Jones’s teaching struggles are common when generations collide in the classroom. But it isn’t just about generational differences. It is about a course like organic chemistry, which is, in part, designed to filter out students unsuited to rigorous pre-med curriculums [sic]. At an expensive private university, however, students do not expect to fail out.

On my first day of college, the dean told us to look to the right, then look to the left. One of us, he said, would not graduate. You’re damn right it scared me into working hard enough so that the washout wouldn’t be me.

That isn’t about snowflakes but about the economics of modern higher education. Any battle in the culture war is always about the culture of economics.

The petition against Jones didn’t seek his ouster, but to have their failed grades “revisited” to passing. When the admin fired Jones, students were surprised.

This does not exactly smack of the inmates running the asylum. It’s more likely a case of the administration treating Jones the way it has undoubtedly treated other contingent faculty members over the years. This episode is a bureaucratic resolution to a worker widget that created one too many bureaucratic problems.

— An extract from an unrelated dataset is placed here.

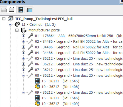The width and height of the screenshot is (123, 107).
Task: Click the symbol icon beside Id 1546
Action: coord(37,98)
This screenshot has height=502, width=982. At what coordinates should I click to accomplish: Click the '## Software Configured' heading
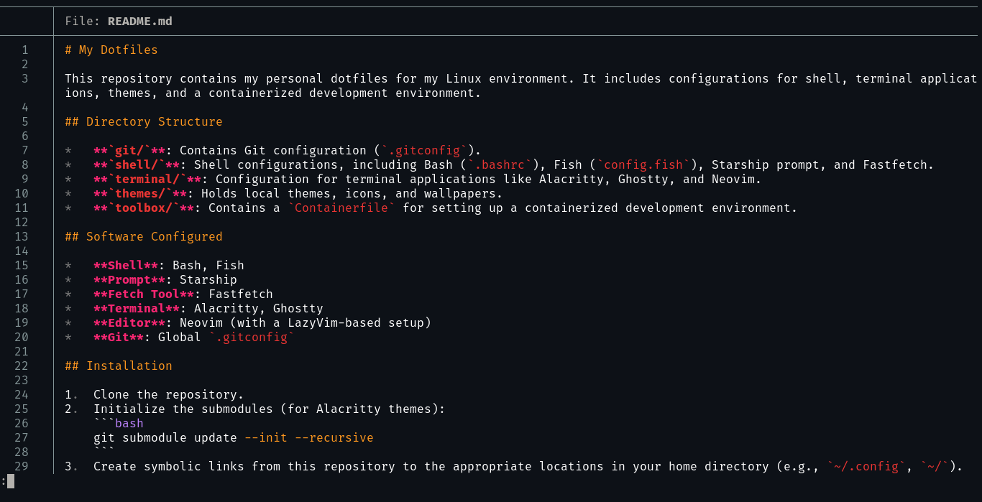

The labor issue is by far the bigger social problem.

For the admins, not renewing Jones’ contingent contract was by far the easiest move to appease the tuition-paying townsfolk with their pitchforks, so that’s what they did, even if it solved nothing (grades remained unchanged) and created problems (they were down one organic prof).

But maybe this is merely the first step in the “move fast, break things” approach to educational progress?

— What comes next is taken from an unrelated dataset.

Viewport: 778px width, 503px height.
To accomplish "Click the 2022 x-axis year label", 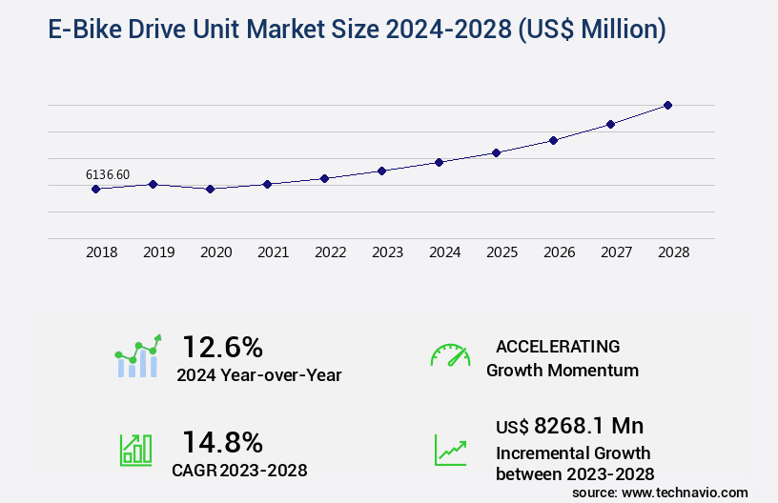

One of those traditions is the weed-out mentality. Courses that are meant to distinguish between “serious” and “unserious” students, it has become clear, often do a better job distinguishing between students who have ample resources and those who don’t.

Instead, universities should focus on the broader goal of teaching for equity and with empathy, which means ensuring that students get the support they need to learn and succeed, without petitions and even without having to ask.

Where is the empathy for students who lack ample resources, causing them to fail organic, but want to be docs anyway so they can get ample resources and a Porsche?

The nation is currently facing a shortage of doctors, especially Black and Latino doctors, and research suggests that academic gatekeeping is a big reason. The weed-out approach used in fields like chemistry, biology, engineering, and other STEM fields (science, technology, engineering and mathematics) exacerbates inequalities in student performance and discourages students from completing STEM majors and pursuing opportunities like graduate and medical school.

Is it the fault of the “weed out” approach to distinguishing between students capable of “pursuing opportunities” because they lacked “ample resources” or are they not smart enough, not dedicated enough, not willing to put in the hard work necessary to pass a filter course like organic chemistry? Or are there other influences that make success in organic harder for some than for others having nothing to do with intelligence or effort?

Imagine, for example, a student whose high school offered no advanced chemistry classes, who is the first in her family to go to college, and who in addition to her studies has to work 20 hours a week to pay bills. Imagine, also, that this student doesn’t have a reliable laptop or Wi-Fi at her apartment, so she has to do her work in a computer lab — or on her phone. Now compare her to the kid who took multiple A.P. science classes, who has no financial obligations, and who has all the learning tools he needs. They may sit right next to each other in that orgo class, but their backgrounds place them miles apart.

These are very real issues for many students, even moreso as access to a college education is expanded to include students who might never have had the opportunity in the past. But is this fixable by infusing organic with empathy or equity, or will we end up with washouts in medical school or, even worse, diverse physicians unable to heal? Is passing organic chemistry really that important or just another wall to keep the underprivileged out of med school?